>> start DATASET EXTRACT

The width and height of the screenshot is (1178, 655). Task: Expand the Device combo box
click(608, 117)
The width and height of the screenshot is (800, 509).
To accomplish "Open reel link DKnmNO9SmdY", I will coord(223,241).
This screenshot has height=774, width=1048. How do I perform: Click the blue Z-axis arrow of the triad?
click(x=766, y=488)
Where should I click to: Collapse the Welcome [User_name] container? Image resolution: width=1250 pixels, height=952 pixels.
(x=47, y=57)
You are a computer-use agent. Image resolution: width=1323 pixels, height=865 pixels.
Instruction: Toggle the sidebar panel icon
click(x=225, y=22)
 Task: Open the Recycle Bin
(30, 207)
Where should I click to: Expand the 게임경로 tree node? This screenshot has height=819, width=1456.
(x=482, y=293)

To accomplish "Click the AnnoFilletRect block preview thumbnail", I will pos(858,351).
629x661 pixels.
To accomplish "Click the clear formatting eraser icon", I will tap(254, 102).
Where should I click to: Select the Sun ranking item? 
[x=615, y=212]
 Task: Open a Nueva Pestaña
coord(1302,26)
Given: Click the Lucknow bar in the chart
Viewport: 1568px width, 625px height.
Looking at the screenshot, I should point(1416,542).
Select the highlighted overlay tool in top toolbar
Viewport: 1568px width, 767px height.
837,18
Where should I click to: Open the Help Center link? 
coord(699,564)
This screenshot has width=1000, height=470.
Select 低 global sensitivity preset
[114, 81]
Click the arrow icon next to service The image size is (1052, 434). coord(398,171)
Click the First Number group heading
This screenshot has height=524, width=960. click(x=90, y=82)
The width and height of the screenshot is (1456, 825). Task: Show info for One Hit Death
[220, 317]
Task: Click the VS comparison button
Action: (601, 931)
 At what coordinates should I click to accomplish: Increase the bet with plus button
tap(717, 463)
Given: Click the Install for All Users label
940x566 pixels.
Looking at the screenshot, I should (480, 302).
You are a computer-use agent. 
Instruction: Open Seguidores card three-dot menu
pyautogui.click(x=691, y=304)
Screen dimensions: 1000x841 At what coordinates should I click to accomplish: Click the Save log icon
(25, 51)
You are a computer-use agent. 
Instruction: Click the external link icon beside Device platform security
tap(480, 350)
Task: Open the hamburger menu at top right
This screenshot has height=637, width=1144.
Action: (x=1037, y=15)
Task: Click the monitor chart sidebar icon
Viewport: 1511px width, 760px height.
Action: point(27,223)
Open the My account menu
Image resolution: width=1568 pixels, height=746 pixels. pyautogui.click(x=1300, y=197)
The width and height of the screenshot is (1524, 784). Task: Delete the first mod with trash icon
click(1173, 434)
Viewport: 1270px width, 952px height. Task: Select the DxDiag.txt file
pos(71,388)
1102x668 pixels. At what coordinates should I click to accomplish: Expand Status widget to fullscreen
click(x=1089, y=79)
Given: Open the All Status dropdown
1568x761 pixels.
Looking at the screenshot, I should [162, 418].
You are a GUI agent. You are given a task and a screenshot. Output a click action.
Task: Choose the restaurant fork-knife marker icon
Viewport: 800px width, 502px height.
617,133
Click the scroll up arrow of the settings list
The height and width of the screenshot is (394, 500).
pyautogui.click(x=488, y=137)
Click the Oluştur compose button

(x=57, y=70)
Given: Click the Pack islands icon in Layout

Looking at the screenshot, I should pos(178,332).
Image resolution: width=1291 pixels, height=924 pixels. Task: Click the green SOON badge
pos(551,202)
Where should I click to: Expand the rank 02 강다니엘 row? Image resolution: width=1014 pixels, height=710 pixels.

>> end DATASET EXTRACT

**GOAL**
Rescale everything from the line containing "Where should I click to: Collapse" down to the line containing "coord(1302,26)", both included, and give only those lines. Reproduce each line, requests included, but multiply every click coordinate in the answers by 2.3 and round it to a whole number, with halves rounded up.

**RESULT**
Where should I click to: Collapse the Welcome [User_name] container? Image resolution: width=1250 pixels, height=952 pixels.
(x=108, y=131)
You are a computer-use agent. Image resolution: width=1323 pixels, height=865 pixels.
Instruction: Toggle the sidebar panel icon
click(x=518, y=51)
 Task: Open the Recycle Bin
(69, 476)
Where should I click to: Expand the 게임경로 tree node? This screenshot has height=819, width=1456.
(x=1109, y=674)

To accomplish "Click the AnnoFilletRect block preview thumbnail", I will pos(1973,807).
629x661 pixels.
To accomplish "Click the clear formatting eraser icon", I will tap(584, 235).
Where should I click to: Select the Sun ranking item? 
[x=1415, y=488]
 Task: Open a Nueva Pestaña
coord(2995,60)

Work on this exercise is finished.